Já conhecia o Paulo desde a sua formatura. Porém, os atos da fotografia se colocam diferentes nas duas situações. Lá era próximo, mas distante. Agora, era subjetivo, mas prático. E a minha tarefa é sempre encontrar um equilíbrio entre a técnica e a aproximação. Há momentos em que enxergo e sou conectado, e outros que me jogo nas diferentes sensações que desfruto durante o meu trabalho.
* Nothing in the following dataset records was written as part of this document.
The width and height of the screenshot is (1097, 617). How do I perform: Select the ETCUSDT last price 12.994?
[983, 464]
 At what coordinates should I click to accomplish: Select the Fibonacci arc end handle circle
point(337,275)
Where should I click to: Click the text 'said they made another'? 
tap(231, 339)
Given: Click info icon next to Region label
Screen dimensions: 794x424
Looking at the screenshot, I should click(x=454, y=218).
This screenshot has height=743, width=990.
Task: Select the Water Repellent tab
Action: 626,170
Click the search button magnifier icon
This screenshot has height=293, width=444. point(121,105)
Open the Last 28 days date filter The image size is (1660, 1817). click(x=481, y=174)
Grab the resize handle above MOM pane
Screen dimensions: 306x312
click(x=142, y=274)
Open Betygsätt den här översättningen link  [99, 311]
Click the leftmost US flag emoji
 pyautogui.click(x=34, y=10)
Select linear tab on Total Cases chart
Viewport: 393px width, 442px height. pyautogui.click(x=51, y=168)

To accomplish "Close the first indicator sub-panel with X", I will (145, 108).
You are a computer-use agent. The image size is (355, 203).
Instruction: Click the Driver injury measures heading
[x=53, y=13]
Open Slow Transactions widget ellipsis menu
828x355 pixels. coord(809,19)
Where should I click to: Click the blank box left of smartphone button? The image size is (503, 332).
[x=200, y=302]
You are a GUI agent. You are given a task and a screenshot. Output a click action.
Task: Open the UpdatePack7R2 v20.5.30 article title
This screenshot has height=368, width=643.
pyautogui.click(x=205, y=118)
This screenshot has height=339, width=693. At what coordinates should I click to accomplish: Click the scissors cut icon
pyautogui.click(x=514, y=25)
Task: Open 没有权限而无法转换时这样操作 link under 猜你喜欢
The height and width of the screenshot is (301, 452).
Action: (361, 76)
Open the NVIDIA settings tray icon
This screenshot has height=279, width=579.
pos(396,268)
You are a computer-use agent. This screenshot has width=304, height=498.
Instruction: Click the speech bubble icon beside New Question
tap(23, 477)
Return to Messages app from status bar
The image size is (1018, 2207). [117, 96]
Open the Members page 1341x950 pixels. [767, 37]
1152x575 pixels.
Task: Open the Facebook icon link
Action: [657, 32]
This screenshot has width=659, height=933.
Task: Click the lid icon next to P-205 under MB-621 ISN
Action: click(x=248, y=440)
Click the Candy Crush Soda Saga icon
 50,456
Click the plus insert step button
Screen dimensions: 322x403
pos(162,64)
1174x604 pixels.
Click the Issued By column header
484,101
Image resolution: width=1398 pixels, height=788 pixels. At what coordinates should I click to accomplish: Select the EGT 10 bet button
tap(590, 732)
Fotografar num cenário como o que fui exposto na fazenda é uma tarefa também de escolhas. A casa onde ficamos hospedados era rústica e já presenciou muitas histórias em família, enquanto nos preparávamos vi duas cadeiras antigas encostadas na parede, e os coloquei sentados ali. Na minha concepção de arte, eu não tinha como ignorá-las. Usar o pôr-do-sol, os cavalos, as misturas de cores do campo, são praticamente obrigações. Mas quando uso artifícios menos óbvios para contar uma história, permito que esses artifícios se tornem o meu ponto de vista.

Para mim, isso faz toda a diferença. E exige coragem.